• Brief: Rewrite the lines below as a numbered list, starting with the line that contains "The image size" and continuing through the end of the records, omitting any blank lines. Leave the pictures out of your answer.

=====

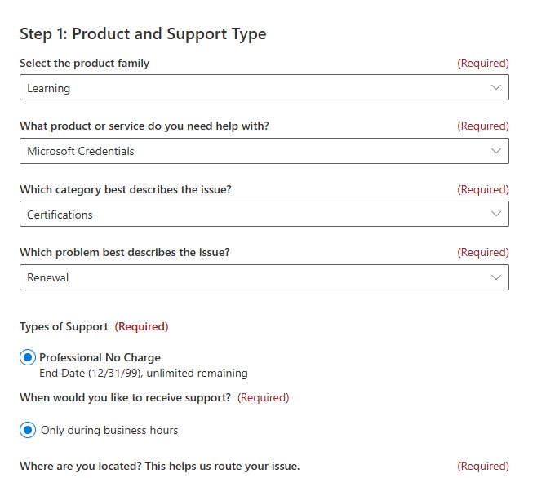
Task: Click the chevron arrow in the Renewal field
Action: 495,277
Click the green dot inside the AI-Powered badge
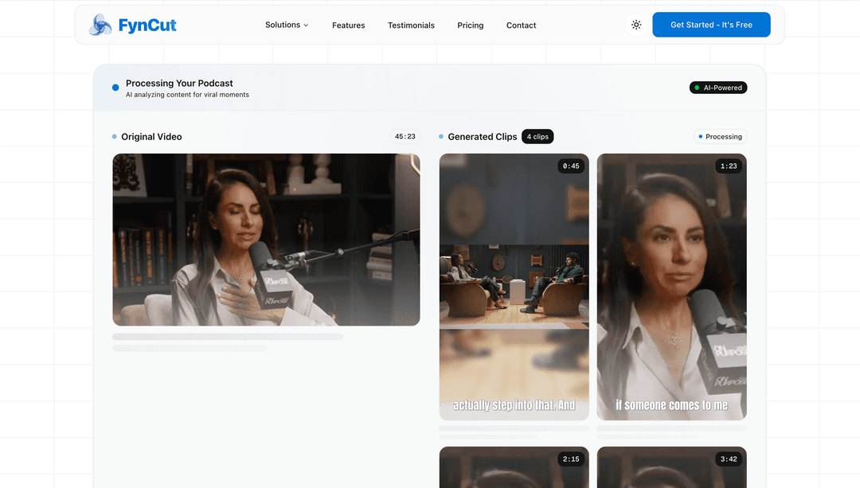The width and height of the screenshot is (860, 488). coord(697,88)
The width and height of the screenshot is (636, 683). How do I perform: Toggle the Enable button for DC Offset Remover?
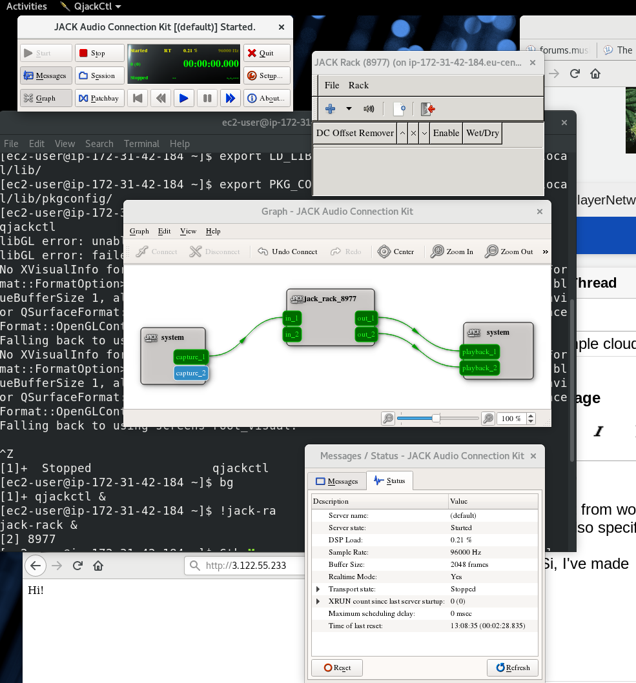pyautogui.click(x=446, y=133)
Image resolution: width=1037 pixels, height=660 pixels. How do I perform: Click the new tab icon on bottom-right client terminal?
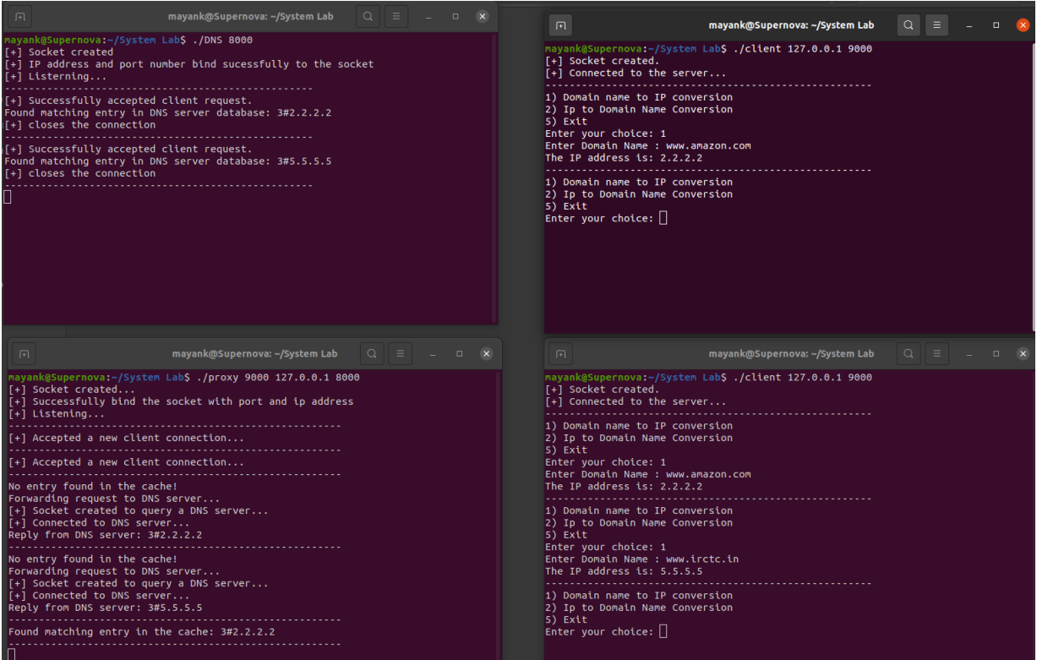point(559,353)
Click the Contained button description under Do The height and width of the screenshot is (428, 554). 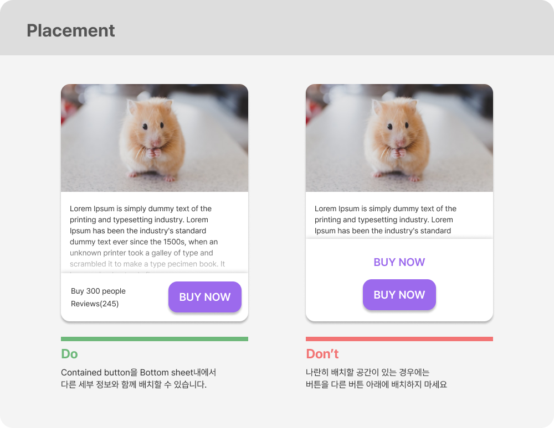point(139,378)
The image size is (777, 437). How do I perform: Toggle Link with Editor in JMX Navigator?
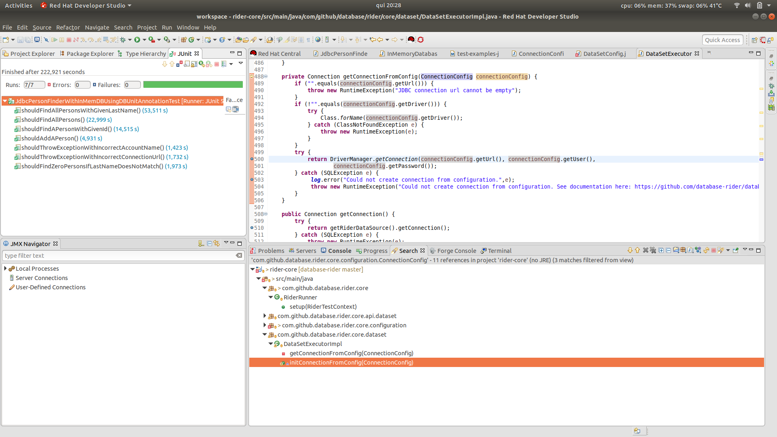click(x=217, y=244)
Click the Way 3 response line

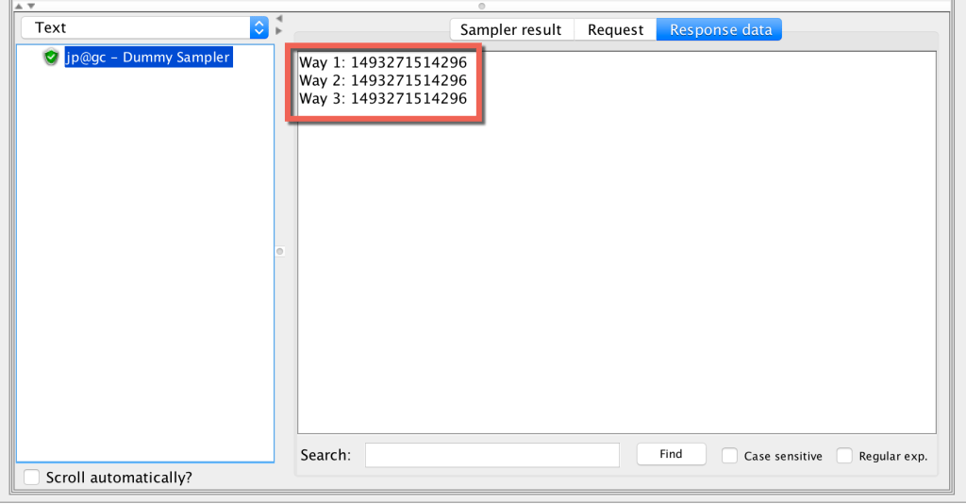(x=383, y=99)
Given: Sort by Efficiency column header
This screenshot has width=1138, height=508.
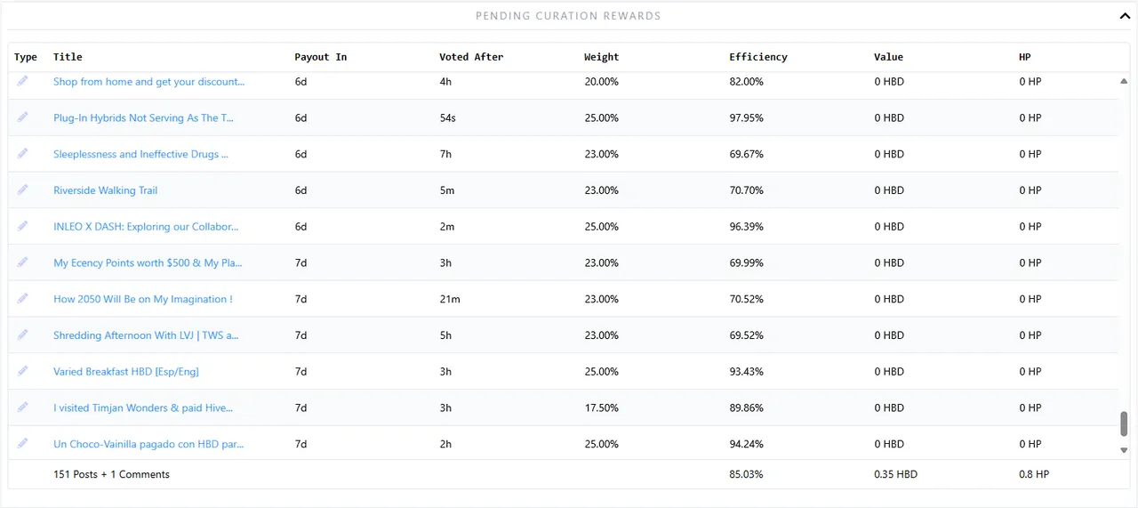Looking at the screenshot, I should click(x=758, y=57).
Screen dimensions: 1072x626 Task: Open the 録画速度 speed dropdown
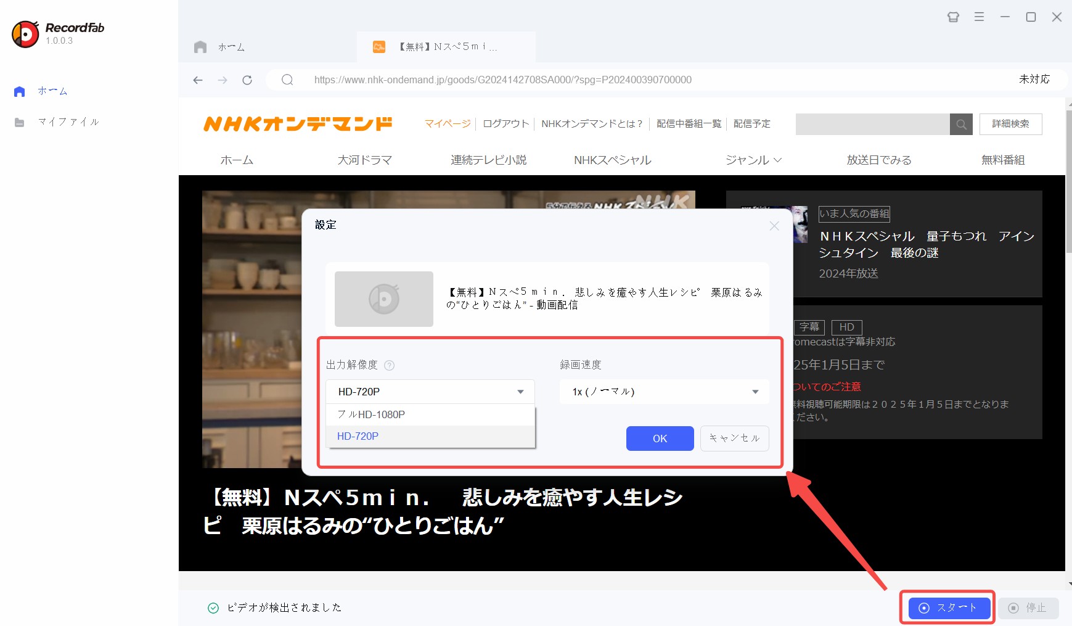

=====

• Answer to this problem:
1. The image size is (777, 437). How do I perform: Toggle Link with Editor in JMX Navigator?
2. click(x=217, y=244)
3. Click the Way 3 response line
4. (x=383, y=99)
5. Given: Sort by Efficiency column header
6. This screenshot has width=1138, height=508.
7. Looking at the screenshot, I should click(x=758, y=57).
8. Screen dimensions: 1072x626 Task: Open the 録画速度 speed dropdown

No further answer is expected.